Busy Doesn't Have to Mean Stressed
- Kaylie Pierre

- Apr 6
- 3 min read
How to build your schedule around your life — not the other way around.
You know that feeling when you look at the week ahead and your stomach does a little drop? Not because anything is wrong — just because there is so much, and you're already tired, and it's only Sunday!
Yeah. I know that feeling too.
Some weeks our calendar looks like a game of Tetris. Practices four nights a week, games on weekends, school pickups, appointments, work deadlines — and somewhere in there, dinner has to happen and the dogs need to be walked and don’t forget the three unread emails waiting for a response! ACK!
Life is full. That's not a complaint — it just is. And I've stopped trying to make it less full. What I've worked on instead is how I move through it.
Because here's what I've learned: busy isn't the problem. Being busy without a plan is the problem. When your week has no shape, everything feels equally urgent and equally exhausting. But when you take a little time to design your week with intention, something shifts. You stop reacting. You start moving on purpose.
"Busy isn't the problem. Busy without a plan is."
Start with yourself — not your to-do list
Every Sunday, sit down to plan your week. And the first thing to schedule isn't a client call or a deadline. It's YOU.
A walk. A workout. Time to decompress. Whatever fills your cup that week — it gets a time block on your calendar before anything else. Not as a reward at the end of a productive week. Not as "if I have time." As a non-negotiable appointment.
Self-care is not a luxury. It is a business strategy. When you protect your energy, you show up better for every single person on your list — your clients, your kids, your partner, yourself.
The Sunday planning ritual
Here's how to structure your weekly planning session. It takes less than an hour, and it changes everything about how the week feels.
1) Block your self-care time first
Whatever restores you — movement, quiet, creativity — claim it before anything else touches the calendar. Honor it like a client appointment, because it is one.
2) Add your life commitments
Soccer practices, dentist appointments, school pickups — put it all in. See the week clearly so you're not surprised by it on Wednesday.
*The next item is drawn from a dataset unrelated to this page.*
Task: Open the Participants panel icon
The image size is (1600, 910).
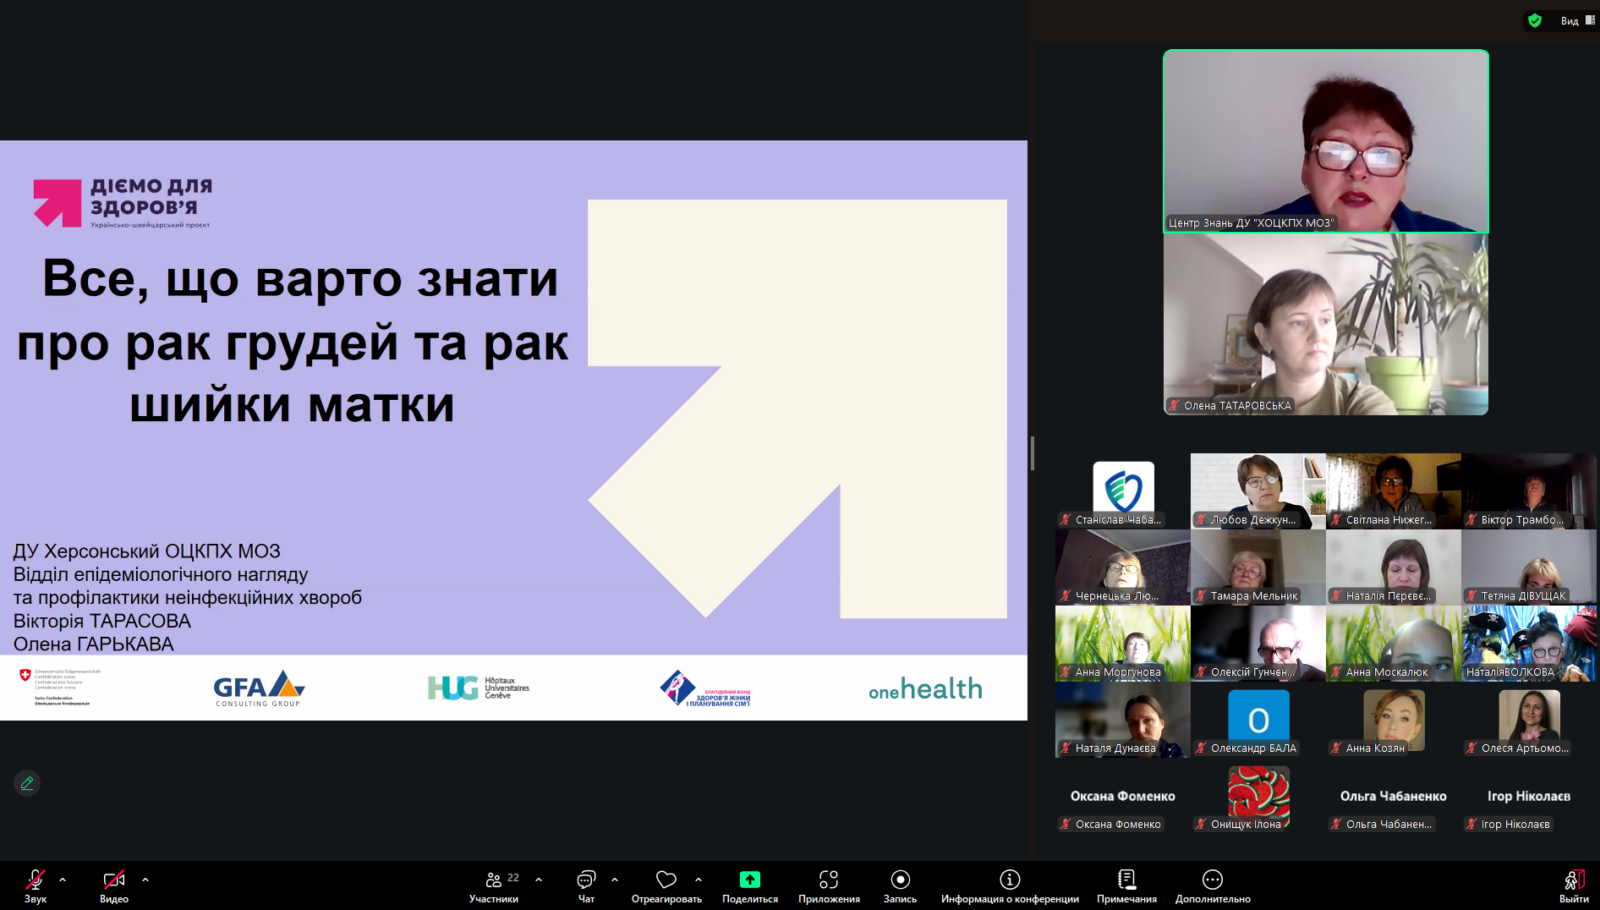Action: coord(494,880)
3) Identify your top 3–5 business priorities
Not your full task list — your needle-movers. The things that, if done, make the week a win. Estimate how long each will realistically take and block that time in your calendar.
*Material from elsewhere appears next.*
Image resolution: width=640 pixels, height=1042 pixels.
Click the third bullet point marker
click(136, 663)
4) Fill in the margin — wisely
Whatever time remains is for workflows, client follow-ups, and the things that pop up. This buffer is intentional. Do not replace your self-care time with meetings. That boundary is sacred.
A boundary worth repeating
When something unexpected comes up — and it will — your first instinct may be to trade your self-care time for it. Resist that. Your wellness block is the one that holds everything else up. Protect it accordingly.
Meetings can be rescheduled. Your energy cannot be borrowed indefinitely.
Bonus step:
Take 10 more minutes to meal plan for the week. Write down what you're making each night and add the ingredients to your grocery list. It sounds small — until it's 5pm on a Wednesday and you have no plan for dinner and your kids asking what's for dinner. A simple list removes one more decision from an already full brain.
Planning isn't about being rigid — it's about being free
I don't plan my weeks because I love structure for its own sake. I do it because when I have a plan, I'm present. I'm not mentally running through everything I forgot while I'm at my kid's soccer game. I'm not anxious on Sunday nights because Monday is a mystery.
When your week has a shape, you can actually live inside it.
The more you plan your days — even loosely — the more productive, less stressed, and more like yourself you will feel. Not because you did more, but because you did what mattered, on purpose.
That's what it means to run your life.
You don't need more hours. You need a better relationship with the ones you have.